Luiz Inácio Lula da Silva (PT), presidente da República, e Arthur Lira (PP-AL), presidente da Câmara dos Deputados, não conseguiram se encontrar na semana de 17 a 21 de julho. Com isso, se alonga a espera do Centrão para participar efetivamente do governo federal. E Alexandre Padilha (PT), ministro das Relações Institucionais, e Rui Costa (PT), chefe da Casa Civil, ganharam mais tempo para apresentar o novo desenho da Esplanada dos Ministérios.
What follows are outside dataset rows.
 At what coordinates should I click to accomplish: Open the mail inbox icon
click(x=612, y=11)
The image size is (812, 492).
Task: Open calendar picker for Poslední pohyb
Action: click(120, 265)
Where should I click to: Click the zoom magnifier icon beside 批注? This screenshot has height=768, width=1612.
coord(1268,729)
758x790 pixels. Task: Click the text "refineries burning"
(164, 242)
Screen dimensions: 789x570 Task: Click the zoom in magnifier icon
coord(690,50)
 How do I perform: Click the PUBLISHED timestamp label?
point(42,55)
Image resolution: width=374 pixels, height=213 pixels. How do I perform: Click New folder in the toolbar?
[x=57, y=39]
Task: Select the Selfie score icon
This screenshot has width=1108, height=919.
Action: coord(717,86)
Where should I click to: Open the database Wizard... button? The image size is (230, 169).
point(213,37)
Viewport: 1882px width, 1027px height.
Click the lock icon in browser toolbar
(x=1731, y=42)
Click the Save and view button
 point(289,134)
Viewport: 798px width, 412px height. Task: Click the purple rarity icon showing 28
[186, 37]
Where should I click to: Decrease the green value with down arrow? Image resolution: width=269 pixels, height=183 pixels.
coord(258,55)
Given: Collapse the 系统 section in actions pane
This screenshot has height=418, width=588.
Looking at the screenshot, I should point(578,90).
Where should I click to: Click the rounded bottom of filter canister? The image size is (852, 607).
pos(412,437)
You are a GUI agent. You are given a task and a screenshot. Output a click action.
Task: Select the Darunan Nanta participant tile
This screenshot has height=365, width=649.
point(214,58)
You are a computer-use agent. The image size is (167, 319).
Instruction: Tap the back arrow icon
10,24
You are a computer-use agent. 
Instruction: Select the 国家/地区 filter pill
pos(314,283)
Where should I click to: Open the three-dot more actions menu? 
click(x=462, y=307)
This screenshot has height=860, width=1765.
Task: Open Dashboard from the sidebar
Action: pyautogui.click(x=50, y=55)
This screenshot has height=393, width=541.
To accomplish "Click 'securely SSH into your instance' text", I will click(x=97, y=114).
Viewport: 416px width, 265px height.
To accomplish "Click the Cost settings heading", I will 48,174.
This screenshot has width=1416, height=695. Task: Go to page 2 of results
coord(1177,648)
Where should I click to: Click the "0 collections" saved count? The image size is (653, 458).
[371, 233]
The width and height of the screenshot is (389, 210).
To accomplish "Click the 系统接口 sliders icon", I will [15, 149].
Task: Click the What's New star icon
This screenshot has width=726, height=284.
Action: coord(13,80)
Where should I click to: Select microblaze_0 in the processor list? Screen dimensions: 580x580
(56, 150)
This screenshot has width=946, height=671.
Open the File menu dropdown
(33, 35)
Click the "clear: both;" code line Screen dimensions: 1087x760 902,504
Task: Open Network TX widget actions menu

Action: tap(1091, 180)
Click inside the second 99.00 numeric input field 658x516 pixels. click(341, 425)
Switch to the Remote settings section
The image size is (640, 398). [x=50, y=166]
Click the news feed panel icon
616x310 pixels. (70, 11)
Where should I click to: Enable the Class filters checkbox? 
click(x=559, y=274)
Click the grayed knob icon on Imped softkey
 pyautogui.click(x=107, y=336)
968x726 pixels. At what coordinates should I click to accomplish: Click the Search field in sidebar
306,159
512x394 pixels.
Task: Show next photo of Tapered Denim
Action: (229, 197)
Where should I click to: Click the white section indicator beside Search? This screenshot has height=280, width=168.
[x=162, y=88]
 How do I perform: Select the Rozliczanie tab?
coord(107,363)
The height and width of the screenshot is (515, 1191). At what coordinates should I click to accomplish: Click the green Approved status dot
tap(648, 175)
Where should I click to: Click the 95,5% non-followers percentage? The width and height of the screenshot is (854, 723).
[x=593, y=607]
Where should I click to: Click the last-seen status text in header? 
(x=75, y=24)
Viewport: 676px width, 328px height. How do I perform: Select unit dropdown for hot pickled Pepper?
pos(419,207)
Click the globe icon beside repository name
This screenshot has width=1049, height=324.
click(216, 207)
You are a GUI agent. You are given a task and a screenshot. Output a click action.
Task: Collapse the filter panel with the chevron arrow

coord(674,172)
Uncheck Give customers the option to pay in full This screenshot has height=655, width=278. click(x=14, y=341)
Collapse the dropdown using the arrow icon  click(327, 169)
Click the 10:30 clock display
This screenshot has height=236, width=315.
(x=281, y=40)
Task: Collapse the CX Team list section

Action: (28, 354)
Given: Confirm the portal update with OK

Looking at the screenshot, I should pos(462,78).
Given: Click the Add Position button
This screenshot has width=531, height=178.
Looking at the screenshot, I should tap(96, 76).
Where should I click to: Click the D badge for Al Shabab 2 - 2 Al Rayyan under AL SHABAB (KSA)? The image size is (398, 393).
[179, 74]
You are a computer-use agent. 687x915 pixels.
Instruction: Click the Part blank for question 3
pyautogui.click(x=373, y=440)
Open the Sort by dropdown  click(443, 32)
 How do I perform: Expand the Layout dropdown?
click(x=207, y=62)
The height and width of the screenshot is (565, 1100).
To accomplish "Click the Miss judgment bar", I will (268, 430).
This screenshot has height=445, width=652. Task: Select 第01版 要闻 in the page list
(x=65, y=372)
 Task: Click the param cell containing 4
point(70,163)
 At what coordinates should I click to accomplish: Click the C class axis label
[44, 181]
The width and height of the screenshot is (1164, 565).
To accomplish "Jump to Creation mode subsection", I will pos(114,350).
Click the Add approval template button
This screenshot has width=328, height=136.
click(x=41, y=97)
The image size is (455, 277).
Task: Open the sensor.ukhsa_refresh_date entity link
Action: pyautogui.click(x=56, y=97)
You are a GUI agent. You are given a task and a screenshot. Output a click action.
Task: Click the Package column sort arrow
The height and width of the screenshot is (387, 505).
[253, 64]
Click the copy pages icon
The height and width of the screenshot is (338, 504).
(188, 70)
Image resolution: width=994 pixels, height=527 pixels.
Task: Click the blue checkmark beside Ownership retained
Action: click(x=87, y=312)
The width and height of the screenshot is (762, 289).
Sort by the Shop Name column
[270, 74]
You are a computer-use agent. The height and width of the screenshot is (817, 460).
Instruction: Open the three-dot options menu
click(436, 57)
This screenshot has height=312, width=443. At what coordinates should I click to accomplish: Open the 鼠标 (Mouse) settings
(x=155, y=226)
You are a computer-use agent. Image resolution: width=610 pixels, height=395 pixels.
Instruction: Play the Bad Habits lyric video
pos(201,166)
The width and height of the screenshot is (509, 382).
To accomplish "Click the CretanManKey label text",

O Centrão pede os ministérios do Desenvolvimento Regional, dos Esportes, das Mulheres, das Relações Exteriores, Embratur, Caixa Econômica Federal, Correios e Funasa. Mas Lula já disse que é ele quem oferece os ministérios e demais cargos, e não os partidos que pedem, tanto que o ministério da Saúde não está em negociação. Lula fala em acomodação.
Próximos passos
Enquanto isso, o Legislativo se prepara para votações de Medidas Provisórias (MPs), importantes para a governabilidade. Algumas delas nem chegarão a ser votadas, pois vencem ainda neste mês de julho. E outras ainda dependem de análise em Comissões Mistas da Câmara, no Plenário da Casa, e no Senado. São 17, e delas, 3 já estarão vencidas na volta dos parlamentares.
Uma das MPs para votação é a 1.171/23. Ela trata da alteração da tabela do Imposto de Renda Pessoa Física (IRPF), isentando contribuintes com renda até R$ 2.112,00 por mês. Até a medida, pessoas que ganhavam até R$ 1.903,98 não precisavam pagar imposto de renda. A medida causa prejuízos ao erário, mas o governo federal se precaveu estabelecendo no texto a incidência do IRPF a aplicações financeiras no exterior por residentes brasileiros com investimentos no exterior. Desde 2015 a tabela não tinha alterações e a medida vence em 27 de agosto. Precisa passar pela Comissão Mista da Câmara, ainda não instalada, pelo Plenário da Casa e pelo Senado.
Tem a MP que elevou o salário mínimo de R$ 1.302,00 para R$ 1.320,00 (MP 1.172/23), que vence em 28 de agosto. A MP 1.170/23, sobre o reajuste dos vencimentos dos salários públicos federais civis e aposentados e de seus auxílios-alimentação, já em vigor. Ambas também precisam passar por Comissão Mista da Câmara. Está MP aumentou o auxílio de R$ 458 para R$ 658,00. Vencimento, 25 de agosto.
Em setembro, vence a MP que cria o Pacto Nacional pela Retomada de Obras e de Serviços de Engenharia Destinados à Educação Básica (1.174/23), e no mês seguinte, a que cria a Programa para Reduzir Filas no Instituto Nacional de Seguridade Social (INSS), a MP 1.181/23.
Há ainda a Medida sobre os Programas de Alimentação do Trabalhador, com vencimento para o dia 28 de agosto, a MP 1.173/23. As medidas sobre incentivos ao setor automotivo, MPs 1.278/23 e 1.175/23, sobre descontos para a aquisição de veículos comerciais leves. E a MP 1.176/23, que instituiu o Programa Emergencial de Renegociação de Dívidas de Pessoas Físicas Inadimplentes, batizado pelo Poder Executivo como “Desenrola Brasil”. Ambas vencem em outubro.
E afora as emendas que não serão votadas, MPs 1.166 e 1.168/23, a primeira sobre o Programa de Aquisição de Alimentos (PAA) sancionado no último 21 de julho, e a segunda sobre créditos extraordinários, de R$ 640 milhões para cinco ministérios, já liberados, houve articulação do governo para liberação do Congresso.
Sem contar as pautas econômicas, arcabouço fiscal, reforma tributária e voto de qualidade do Conselho de Administração dos Recursos Fiscais, o Carf. Rodrigo Pacheco (PSD-MG), presidente do Senado, prometeu agilidade, antes de sair de férias.